Friday, August 20, 2010

News piece(s) on Sierra's accident

See the news story that ran last night on WOI-TV in Iowa on my niece:

http://www.woi-tv.com/Global/story.asp?S=13016251


Boone Teen Hit by Truck, Walks Away with Minor Injuries

A Boone teen could have lost her life on the first day of school, but instead walked away with just minor injuries, after a truck plowed into her.
17-year old Sierra Owen doesn't remember the impact that sent her flying 30-feet backwards. She had started walking toward the entrance of Boone High School on one cross-walk, and then ended up in the middle of another.
As Sierra lay on the ground, the man who hit her, got out of the truck, and asked the teen if she was alright.

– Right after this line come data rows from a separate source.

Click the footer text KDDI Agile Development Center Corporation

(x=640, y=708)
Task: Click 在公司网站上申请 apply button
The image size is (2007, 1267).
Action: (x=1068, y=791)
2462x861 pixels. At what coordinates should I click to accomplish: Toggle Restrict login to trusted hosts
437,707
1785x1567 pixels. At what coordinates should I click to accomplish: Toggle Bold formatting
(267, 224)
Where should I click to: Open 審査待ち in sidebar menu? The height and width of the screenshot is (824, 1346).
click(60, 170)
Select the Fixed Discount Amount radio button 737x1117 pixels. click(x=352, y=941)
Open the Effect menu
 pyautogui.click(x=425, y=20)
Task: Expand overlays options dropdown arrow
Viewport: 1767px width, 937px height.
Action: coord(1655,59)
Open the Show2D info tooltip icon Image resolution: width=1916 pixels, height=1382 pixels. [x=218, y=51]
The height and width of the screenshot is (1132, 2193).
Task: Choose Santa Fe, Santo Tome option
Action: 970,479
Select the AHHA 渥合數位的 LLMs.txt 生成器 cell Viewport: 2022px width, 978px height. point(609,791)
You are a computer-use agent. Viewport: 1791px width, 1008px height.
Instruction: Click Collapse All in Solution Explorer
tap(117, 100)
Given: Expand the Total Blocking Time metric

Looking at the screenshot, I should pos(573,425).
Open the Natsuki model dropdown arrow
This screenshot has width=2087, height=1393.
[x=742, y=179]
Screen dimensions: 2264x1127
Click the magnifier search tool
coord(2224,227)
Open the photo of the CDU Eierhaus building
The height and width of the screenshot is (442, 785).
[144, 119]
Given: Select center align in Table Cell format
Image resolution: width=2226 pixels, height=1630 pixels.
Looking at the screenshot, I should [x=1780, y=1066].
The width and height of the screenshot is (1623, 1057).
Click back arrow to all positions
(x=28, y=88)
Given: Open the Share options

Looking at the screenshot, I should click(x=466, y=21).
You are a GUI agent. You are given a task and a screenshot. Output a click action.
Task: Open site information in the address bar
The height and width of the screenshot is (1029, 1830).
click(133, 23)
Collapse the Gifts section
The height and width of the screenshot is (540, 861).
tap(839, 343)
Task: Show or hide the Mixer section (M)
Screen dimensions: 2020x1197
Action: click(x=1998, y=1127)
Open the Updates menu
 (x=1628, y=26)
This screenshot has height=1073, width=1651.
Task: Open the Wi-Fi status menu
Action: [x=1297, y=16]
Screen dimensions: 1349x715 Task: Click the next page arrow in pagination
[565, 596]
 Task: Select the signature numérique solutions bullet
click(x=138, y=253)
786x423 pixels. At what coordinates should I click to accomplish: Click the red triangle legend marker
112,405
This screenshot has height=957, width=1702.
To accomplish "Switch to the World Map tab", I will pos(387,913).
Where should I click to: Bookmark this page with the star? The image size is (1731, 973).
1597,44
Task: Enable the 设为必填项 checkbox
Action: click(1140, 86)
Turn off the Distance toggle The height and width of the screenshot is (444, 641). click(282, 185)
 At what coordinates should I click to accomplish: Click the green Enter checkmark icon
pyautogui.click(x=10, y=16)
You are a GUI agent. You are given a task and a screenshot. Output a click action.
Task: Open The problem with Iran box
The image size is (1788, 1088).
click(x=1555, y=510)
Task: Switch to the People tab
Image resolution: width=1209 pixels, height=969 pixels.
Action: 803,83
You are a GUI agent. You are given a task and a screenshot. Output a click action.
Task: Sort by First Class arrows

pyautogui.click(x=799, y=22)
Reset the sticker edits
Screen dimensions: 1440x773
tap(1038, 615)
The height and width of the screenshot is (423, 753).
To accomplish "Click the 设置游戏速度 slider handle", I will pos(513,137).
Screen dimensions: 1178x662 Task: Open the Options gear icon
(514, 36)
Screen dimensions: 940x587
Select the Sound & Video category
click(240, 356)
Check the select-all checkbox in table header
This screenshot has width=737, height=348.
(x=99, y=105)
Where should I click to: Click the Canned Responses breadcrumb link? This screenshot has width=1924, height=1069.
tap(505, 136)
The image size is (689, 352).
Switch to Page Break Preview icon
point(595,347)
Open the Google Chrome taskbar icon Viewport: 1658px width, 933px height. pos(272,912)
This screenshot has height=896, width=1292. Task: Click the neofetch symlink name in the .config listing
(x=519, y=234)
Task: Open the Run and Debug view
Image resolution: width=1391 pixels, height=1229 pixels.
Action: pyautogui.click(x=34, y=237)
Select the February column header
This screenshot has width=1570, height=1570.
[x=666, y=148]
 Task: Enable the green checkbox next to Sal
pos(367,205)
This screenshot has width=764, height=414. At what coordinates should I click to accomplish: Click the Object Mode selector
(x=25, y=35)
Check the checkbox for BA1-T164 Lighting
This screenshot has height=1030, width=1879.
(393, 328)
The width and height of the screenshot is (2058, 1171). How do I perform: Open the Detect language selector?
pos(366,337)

"I remember seeing him,"Owen said. "I didn't know it was him at the time, this guy just came up and I thought, I've never seen you before, and then he just disappeared, and then I was told that he was the driver and I was like, what a jerk."

Then as quickly as they had appeared, the driver and the truck, were gone. Leaving a bruised and battered Sierra behind.

"(I have) a big bump on my head...they think I may have torn a ligament in my knee...some cuts on my back, my back is pretty scrapped up...some road rash, but other than that, nothings broken, which I'm really surprised and thankful for."

Sierra and her family hope that the person responsible will be caught, and are disappointed that he didn't stick around the scene, after plowing into a student on the first day of senior year.

"It's all about taking accountability of your actions," Sierra said. "As my mom has told me, many, many times."


And here is the KCCI story (no interview- just story)

http://www.kcci.com/r/24698706/detail.html



BOONE, Iowa -- Boone police are asking for the public's help to find a black Nissan truck involved in a hit-and-run crash on Thursday.

Officers said the driver, a man in his early 30s, hit 17-year-old Sierra Owen Thursday morning as she was crossing the street to go to school.

Owen's mother told KCCI the driver stopped and asked if she was OK and then told another student to call 911 before driving off.

Owen has several bumps and bruises and a possible knee injury.

The driver is described as having dark hair and a goatee.